AOC’s Ugly Delegitimization of Supreme Court

David Harsanyi /

The fact that the Supreme Court hasn’t ruled on the Dobbs v. Jackson Women’s Health Organization abortion case didn’t stop Rep. Alexandria Ocasio-Cortez from attempting to delegitimize the decision, accusing Justice Brett Kavanaugh of being “credibly accused of sexual assault on multiple accounts” with “corroborated details.”

Yet the court, says Ocasio-Cortez, D-N.Y., “is letting him decide on whether to legalize forced birth in the U.S.” Of course, “credibly accused” is not any kind of legal standard—unlike, say, liberal notions about due process and the presumption of innocence.

Indeed, there is nothing for the FBI to investigate, because there are no “corroborated details” that sustain Christine Blasey Ford’s accusations against Kavanaugh. Ford alleged to have “100%” certitude that Kavanaugh had assaulted her in the 1980s, yet she possessed 0% memory of any details that could have substantiated her claim—not even a time nor a place.

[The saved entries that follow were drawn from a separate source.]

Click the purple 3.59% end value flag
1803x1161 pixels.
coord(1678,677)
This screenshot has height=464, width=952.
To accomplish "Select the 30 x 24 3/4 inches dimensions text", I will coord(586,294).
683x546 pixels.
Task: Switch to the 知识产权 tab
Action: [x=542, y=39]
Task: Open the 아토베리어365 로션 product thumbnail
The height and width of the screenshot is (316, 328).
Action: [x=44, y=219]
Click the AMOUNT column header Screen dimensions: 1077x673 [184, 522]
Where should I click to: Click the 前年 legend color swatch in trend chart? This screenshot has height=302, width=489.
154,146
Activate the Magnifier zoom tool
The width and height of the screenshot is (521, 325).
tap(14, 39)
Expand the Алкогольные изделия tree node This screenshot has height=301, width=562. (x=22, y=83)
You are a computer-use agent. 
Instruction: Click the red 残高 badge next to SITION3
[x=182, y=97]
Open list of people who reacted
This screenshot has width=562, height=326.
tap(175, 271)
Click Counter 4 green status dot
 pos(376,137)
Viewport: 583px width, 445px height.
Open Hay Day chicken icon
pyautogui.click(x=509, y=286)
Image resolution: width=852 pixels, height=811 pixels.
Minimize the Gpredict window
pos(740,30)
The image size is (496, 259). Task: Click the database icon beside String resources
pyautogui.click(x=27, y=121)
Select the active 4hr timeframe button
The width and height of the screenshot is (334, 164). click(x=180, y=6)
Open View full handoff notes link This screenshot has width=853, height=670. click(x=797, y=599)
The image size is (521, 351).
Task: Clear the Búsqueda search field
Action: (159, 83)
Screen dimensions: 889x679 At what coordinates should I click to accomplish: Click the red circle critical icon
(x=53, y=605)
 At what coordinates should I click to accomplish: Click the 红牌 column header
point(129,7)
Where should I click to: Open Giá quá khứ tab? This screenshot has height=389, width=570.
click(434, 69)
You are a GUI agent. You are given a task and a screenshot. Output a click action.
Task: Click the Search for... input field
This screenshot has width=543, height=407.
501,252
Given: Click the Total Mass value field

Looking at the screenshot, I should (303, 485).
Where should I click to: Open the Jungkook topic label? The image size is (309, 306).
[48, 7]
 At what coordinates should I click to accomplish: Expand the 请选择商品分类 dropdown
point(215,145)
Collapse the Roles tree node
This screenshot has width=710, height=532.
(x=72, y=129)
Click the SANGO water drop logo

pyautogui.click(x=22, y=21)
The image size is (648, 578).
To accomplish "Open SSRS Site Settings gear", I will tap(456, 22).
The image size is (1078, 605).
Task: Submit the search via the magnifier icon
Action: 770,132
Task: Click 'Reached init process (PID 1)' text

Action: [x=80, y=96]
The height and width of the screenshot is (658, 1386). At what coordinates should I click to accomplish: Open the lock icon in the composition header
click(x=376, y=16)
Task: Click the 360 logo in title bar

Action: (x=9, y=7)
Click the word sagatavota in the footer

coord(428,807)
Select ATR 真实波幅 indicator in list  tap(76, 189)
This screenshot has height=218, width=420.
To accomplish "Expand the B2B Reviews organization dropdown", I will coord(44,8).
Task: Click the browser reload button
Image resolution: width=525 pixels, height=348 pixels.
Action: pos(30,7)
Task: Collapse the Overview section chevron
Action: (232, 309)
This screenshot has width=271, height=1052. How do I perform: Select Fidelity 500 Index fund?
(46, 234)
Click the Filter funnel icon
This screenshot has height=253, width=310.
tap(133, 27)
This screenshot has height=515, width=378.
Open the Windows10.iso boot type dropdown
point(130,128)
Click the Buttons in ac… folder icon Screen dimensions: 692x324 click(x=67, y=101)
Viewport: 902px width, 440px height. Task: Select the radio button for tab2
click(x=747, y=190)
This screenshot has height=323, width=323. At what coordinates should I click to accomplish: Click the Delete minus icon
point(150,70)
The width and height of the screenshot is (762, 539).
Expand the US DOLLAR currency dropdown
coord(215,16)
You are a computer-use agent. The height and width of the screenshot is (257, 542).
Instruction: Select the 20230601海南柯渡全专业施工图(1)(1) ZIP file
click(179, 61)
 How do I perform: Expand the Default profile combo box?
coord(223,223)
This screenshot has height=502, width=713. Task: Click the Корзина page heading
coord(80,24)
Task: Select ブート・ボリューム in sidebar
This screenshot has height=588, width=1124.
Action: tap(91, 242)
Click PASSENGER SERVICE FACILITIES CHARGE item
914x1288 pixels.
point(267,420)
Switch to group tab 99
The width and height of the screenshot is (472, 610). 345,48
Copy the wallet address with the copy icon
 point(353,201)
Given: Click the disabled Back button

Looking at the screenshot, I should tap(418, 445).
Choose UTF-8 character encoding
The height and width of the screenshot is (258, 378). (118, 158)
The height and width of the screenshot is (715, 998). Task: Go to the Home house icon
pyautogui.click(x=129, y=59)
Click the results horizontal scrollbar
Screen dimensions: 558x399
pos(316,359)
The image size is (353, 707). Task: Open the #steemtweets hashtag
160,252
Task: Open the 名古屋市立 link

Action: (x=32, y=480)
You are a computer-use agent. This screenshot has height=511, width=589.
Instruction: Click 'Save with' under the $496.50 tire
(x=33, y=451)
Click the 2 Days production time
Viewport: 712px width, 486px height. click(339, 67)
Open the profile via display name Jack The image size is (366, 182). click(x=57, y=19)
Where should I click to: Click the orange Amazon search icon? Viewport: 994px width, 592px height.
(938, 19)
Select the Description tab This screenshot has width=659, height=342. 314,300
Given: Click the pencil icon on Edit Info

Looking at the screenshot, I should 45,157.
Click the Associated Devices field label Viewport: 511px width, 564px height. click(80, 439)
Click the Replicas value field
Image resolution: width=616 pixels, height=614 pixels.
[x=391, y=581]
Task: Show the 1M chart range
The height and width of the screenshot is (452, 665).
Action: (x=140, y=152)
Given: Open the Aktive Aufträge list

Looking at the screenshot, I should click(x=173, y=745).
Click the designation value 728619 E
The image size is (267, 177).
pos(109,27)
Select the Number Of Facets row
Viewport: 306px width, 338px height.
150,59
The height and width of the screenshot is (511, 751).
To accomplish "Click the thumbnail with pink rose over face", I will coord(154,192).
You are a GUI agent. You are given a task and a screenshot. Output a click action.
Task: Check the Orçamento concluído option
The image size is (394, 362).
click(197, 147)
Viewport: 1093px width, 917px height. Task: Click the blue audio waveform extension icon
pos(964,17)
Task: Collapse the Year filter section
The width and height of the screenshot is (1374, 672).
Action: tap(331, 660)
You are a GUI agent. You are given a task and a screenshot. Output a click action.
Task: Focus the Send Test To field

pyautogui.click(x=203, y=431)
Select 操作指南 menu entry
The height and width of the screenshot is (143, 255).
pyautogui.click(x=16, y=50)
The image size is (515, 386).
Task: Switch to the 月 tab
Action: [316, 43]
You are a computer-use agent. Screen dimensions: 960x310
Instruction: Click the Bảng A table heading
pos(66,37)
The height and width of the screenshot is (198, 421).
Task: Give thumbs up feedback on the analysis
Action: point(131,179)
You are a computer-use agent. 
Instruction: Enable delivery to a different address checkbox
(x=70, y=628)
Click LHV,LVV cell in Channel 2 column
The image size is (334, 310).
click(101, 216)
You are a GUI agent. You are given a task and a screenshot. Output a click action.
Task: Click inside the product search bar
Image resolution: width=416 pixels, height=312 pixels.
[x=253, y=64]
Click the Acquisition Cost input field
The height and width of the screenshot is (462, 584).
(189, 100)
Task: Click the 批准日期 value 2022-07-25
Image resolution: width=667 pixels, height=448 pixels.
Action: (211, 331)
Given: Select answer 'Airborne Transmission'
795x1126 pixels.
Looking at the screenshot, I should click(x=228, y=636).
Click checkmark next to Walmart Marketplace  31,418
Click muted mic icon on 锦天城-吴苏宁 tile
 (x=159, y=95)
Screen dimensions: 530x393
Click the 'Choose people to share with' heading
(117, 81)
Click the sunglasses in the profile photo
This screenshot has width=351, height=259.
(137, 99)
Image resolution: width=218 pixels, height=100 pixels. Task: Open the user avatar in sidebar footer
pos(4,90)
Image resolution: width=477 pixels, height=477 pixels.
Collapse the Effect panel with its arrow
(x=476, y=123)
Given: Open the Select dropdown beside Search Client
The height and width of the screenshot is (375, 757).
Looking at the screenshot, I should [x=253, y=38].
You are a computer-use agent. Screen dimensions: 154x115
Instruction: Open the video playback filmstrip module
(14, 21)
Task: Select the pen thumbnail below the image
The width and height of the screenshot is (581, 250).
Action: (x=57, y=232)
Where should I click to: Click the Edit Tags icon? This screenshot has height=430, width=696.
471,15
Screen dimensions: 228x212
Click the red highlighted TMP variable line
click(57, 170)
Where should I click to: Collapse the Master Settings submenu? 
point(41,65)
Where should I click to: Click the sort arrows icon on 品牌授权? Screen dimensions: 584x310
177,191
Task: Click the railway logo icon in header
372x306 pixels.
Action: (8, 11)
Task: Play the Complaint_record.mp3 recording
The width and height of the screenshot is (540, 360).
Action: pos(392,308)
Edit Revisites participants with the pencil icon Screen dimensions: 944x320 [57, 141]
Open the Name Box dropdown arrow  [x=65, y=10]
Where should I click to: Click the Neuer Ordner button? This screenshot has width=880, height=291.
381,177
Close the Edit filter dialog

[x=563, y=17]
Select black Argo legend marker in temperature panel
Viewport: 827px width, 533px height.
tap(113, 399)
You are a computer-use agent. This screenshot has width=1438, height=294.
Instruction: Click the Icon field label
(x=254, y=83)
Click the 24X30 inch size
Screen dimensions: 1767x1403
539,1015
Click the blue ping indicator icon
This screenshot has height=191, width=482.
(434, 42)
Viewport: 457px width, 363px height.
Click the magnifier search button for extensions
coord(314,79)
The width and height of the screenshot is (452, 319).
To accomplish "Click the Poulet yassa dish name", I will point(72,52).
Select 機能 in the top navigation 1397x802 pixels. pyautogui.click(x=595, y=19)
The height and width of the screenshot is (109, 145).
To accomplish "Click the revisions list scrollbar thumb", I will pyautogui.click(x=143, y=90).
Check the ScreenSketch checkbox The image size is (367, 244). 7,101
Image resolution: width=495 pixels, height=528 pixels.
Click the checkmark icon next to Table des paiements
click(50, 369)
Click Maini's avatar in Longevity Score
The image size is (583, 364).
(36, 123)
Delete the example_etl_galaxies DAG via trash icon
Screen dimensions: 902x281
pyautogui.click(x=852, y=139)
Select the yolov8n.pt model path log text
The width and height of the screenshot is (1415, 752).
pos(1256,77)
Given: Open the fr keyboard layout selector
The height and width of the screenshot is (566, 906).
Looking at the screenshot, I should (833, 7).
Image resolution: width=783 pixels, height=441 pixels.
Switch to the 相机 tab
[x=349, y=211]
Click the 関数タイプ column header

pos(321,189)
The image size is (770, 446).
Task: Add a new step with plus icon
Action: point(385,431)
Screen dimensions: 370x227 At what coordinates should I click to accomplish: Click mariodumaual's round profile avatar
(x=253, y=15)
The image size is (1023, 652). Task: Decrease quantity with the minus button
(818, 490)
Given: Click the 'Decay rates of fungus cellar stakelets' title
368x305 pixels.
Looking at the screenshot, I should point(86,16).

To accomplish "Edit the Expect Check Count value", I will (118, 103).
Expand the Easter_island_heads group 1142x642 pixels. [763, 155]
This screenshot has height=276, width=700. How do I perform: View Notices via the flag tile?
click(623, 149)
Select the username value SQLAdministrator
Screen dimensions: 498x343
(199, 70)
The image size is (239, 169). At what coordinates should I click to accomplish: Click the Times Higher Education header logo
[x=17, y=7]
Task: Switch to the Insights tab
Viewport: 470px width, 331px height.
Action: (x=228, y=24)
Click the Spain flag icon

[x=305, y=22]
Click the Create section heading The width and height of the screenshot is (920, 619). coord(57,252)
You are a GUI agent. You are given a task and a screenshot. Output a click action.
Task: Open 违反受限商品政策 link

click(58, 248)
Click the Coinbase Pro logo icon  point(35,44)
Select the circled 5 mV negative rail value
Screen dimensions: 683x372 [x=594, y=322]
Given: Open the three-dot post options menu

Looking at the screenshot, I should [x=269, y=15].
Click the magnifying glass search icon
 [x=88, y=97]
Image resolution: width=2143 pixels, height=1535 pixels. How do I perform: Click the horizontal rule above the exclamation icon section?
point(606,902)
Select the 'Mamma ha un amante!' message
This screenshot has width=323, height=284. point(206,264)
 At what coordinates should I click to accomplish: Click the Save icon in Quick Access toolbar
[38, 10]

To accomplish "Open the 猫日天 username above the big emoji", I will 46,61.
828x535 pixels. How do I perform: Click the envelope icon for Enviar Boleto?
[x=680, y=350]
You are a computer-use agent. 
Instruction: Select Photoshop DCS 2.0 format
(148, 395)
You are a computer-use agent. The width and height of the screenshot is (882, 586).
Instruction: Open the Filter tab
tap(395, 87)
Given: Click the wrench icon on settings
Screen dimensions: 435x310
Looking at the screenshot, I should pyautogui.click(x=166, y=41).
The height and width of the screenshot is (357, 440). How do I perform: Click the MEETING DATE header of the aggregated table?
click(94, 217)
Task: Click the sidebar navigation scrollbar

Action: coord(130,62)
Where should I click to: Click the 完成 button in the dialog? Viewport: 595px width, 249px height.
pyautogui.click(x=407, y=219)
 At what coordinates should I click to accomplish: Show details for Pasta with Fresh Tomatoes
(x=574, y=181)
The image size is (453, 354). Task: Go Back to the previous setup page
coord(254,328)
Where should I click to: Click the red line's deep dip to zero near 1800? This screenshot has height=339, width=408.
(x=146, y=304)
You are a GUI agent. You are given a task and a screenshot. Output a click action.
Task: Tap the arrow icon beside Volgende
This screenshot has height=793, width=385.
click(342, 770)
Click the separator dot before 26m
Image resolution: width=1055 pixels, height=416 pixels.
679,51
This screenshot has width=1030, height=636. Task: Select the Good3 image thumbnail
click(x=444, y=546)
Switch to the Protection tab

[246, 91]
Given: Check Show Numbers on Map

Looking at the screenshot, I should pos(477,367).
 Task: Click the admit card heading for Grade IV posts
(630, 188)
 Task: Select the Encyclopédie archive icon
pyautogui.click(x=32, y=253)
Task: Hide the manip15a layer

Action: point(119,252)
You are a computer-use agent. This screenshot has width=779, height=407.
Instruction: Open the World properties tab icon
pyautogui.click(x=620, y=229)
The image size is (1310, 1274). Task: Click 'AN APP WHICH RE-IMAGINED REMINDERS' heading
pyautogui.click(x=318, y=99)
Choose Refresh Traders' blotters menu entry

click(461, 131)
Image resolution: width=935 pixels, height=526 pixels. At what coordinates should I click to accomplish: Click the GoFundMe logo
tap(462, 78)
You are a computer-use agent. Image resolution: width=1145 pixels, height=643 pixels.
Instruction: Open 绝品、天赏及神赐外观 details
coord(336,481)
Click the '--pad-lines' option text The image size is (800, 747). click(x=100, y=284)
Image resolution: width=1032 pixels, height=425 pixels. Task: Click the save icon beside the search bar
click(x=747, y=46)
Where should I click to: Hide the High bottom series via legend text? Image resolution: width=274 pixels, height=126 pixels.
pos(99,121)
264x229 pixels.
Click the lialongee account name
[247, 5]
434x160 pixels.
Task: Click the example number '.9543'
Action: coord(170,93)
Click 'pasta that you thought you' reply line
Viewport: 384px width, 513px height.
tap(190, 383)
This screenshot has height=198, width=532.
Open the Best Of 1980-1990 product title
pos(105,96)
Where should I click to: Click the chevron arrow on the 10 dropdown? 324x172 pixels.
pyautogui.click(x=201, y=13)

Every witness the accuser maintained had been at the suburban Maryland party where the alleged attack occurred has, under threat of felony, denied knowledge of the assault and stated they have no recollection of the get-together. This includes Ford’s then-best friend, Leland Keyser. There is not even a witness who could corroborate that Blasey Ford had ever met Kavanaugh.

In the hierarchy of “rights,” abortion apparently sits above all others. In the mind of Democrats, then, originalist justices who may potentially overturn Roe v. Wade aren’t merely wrong, they’re nefarious extremists, and thus any smear or tactic is justified in the campaign to stop them.

The groundwork for Ocasio-Cortez to delegitimize the court was laid by Democratic senators before Blasey Ford or Julie Swetnick emerged and then-Sen. Kamala Harris was reading wholly unsubstantiated gang-rape charges against Kavanaugh into the Congressional Record.

There were ludicrous hearings about yearbook jokes and drunken parties that were only meant to discredit any future decisions by the court. Then there were the extraconstitutional standards Democrats kept inventing. Any nominee of a president who was even “under suspicion” of criminality—these were the days when Russian collusion was a thing—were “illegitimate.”

Sen. Ed Markey, D-Mass., argued that the nominee was “illegitimate” because the president was “all but named as a co-conspirator.” Ah, the constitutional “all but” standard.

CNN’s lascivious chief legal analyst, Jeffrey Toobin, who has a personal stake in liberal abortion laws, would go on to claim that “40 percent of the Republican appointees to the Supreme Court have been credibly accused of sexual misconduct,” which is a good reminder that Justice Clarence Thomas was also smeared in much the same way. Despite hagiographic accounts of the incident, Anita Hill was not a “credible” accuser either.

To this day, no credible person—and Thomas has had scores of subordinates working for him during his years in government, before and after his confirmation—has corroborated that Thomas had acted in the ways Hill described. And yet, Democrats continue pushing the revisionist histories.

Today, many Democrats demand that President Joe Biden pack the courts and destroy the judicial system, or they threaten justices on the steps of the Supreme Court.

“I want to tell you, [Justice Neil] Gorsuch! I want to tell you, Kavanaugh!” Sen. Chuck Schumer, D-N.Y., said last year. “You have released the whirlwind, and you will pay the price! You won’t know what hit you if you go forward with these awful decisions!”

Whatever does Schumer mean? And what exactly are justices supposed to do? Take orders from backbenchers and hyperventilating pundits on how they should rule?

There is no ex post facto clause in the Constitution. Kavanaugh was nominated by the duly elected president and confirmed by the duly elected Senate in the same constitutional manner that every Supreme Court justice in history has been nominated and confirmed.

Even if you believe that the president’s behavior in January 2021 was an attempt “to overthrow the U.S. government,” that has absolutely no bearing on the appointments he made in the years 2017, 2018, and 2020.

Ocasio-Cortez also points out that Donald Trump was “elected via minority,” which is either another extraconstitutional demand or a sign that the congresswoman is simply unaware that presidents have never been elected by the majority, but rather by the Electoral College.

Furthermore, Ocasio-Cortez’s assertion that overturning Roe v. Wade would necessitate “forced birth”—a new talking point among pro-abortion advocates—is both factually wrong and morally repugnant. Increasingly, progressives talk about pregnancy as if it were a gruesome affliction, and unborn children as if they were malignant tumors.

Whatever the case, a world without Roe would merely allow voters to decide when or how lethal force can be used against the unborn—because the issue has nothing to do with the constitutional law.